Abstract
A robust and efficient approach for computing optimal injection and production rates is proposed to manage the waterflood front and maximize sweep efficiency. The work relies on equalizing the arrival times of the waterfront at all producers within selected sub-regions of a water flood project. The optimization approach proceeds smoothly toward the solution even if the initial conditions are far away because the arrival time optimization has favorable quasi-linear properties. The proposed approach also accounts for geologic uncertainty via a stochastic optimization framework using multiple realizations. Analytical forms for gradients and Hessian of the objective functions are derived, making the optimization computationally efficient for large-scale applications. In addition, optimization is performed under operational and facility constraints using a sequential quadratic programming approach.
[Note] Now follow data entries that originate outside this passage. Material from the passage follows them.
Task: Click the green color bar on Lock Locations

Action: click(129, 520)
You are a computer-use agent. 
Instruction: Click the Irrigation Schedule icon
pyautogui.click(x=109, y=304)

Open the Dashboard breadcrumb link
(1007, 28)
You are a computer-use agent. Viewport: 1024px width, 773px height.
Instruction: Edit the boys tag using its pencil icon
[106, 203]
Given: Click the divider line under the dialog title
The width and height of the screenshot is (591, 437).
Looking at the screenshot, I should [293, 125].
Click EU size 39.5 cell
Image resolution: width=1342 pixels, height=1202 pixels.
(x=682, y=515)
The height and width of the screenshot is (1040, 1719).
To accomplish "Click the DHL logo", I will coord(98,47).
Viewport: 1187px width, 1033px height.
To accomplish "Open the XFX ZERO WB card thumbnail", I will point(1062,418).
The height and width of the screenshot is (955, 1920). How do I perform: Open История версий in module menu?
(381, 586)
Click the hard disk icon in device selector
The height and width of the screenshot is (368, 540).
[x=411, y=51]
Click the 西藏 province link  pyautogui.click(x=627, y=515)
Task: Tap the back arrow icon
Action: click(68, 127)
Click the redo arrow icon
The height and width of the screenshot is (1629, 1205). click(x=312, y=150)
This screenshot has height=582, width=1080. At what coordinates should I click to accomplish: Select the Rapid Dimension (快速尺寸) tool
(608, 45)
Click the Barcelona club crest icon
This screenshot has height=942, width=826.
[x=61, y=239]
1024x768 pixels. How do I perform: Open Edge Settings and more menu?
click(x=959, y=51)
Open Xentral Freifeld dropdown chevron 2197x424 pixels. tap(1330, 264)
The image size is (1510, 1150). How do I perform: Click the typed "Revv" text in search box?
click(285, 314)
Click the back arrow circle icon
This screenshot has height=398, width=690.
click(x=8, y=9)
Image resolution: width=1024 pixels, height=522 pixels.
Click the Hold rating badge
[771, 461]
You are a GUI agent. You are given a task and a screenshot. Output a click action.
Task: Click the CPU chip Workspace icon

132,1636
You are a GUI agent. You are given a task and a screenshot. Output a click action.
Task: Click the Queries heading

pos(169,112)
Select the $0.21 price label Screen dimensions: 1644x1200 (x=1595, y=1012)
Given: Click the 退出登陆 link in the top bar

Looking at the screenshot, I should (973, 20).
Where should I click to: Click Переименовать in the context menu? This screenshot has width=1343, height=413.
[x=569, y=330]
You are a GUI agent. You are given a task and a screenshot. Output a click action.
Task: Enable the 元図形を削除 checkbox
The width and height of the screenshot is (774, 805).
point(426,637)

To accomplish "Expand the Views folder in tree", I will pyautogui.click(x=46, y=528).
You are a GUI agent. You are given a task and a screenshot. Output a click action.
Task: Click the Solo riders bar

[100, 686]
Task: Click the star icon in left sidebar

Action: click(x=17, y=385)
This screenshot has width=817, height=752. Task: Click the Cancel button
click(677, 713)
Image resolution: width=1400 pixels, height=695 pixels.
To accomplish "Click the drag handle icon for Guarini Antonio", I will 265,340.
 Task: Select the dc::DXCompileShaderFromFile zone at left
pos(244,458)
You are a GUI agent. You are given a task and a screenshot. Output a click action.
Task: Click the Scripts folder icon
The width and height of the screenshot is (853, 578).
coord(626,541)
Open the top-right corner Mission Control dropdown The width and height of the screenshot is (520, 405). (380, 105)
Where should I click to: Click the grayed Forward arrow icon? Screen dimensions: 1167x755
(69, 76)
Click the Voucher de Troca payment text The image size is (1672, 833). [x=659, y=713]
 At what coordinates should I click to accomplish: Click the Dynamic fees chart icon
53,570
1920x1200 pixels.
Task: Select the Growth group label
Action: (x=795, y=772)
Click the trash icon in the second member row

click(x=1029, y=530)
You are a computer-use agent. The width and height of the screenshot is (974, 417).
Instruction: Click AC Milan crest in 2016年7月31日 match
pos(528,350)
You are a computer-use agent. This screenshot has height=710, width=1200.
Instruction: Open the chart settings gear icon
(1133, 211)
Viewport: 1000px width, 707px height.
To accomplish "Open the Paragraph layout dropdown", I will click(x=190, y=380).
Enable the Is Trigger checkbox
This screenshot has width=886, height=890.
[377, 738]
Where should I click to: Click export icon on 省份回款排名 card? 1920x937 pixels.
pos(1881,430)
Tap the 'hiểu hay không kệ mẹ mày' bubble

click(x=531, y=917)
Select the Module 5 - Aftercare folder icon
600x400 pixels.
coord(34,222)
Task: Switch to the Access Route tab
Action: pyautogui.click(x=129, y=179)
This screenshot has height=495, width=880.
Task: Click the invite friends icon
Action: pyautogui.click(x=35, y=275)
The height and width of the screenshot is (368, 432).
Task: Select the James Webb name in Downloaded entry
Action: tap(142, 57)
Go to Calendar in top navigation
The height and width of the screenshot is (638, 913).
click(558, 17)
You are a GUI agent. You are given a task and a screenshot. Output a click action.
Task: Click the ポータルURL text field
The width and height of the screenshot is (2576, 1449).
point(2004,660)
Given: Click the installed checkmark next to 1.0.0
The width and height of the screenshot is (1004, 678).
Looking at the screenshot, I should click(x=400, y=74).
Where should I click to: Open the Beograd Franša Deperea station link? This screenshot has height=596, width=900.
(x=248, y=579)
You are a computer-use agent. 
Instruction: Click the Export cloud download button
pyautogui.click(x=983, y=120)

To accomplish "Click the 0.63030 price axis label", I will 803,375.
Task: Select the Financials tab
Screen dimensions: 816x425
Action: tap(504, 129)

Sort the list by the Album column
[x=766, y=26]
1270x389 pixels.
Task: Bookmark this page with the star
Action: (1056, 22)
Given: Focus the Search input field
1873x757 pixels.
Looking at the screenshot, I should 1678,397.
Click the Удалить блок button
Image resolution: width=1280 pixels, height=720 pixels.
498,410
The applicability of the approach is demonstrated using three field-scale examples. The first one is a benchmark case called ‘Brugge’ field, based on a North Sea Brent-type field. The production rate is optimized for this field as part of a closed-loop reservoir management process where the production history is matched prior to the production optimization. The optimization is performed over multiple realizations to account for geologic uncertainty. The second example is a CO2 pilot project area in the Goldsmith San Andres Unit (GSAU) in west Texas. The production rates are optimized for 31 wells while accounting for changing field condition such as shut-in and infill drilling. The third example is a super-giant middle-eastern field. The optimization is performed for a sub-region of this field which contains a large number of wells nearly 300 wells consisting of conventional vertical and horizontal wells and smart horizontal wells. The results clearly demonstrate the robustness and the efficiency of the proposed approach with considerable increase in cumulative oil production and a substantial decrease in the associated water production.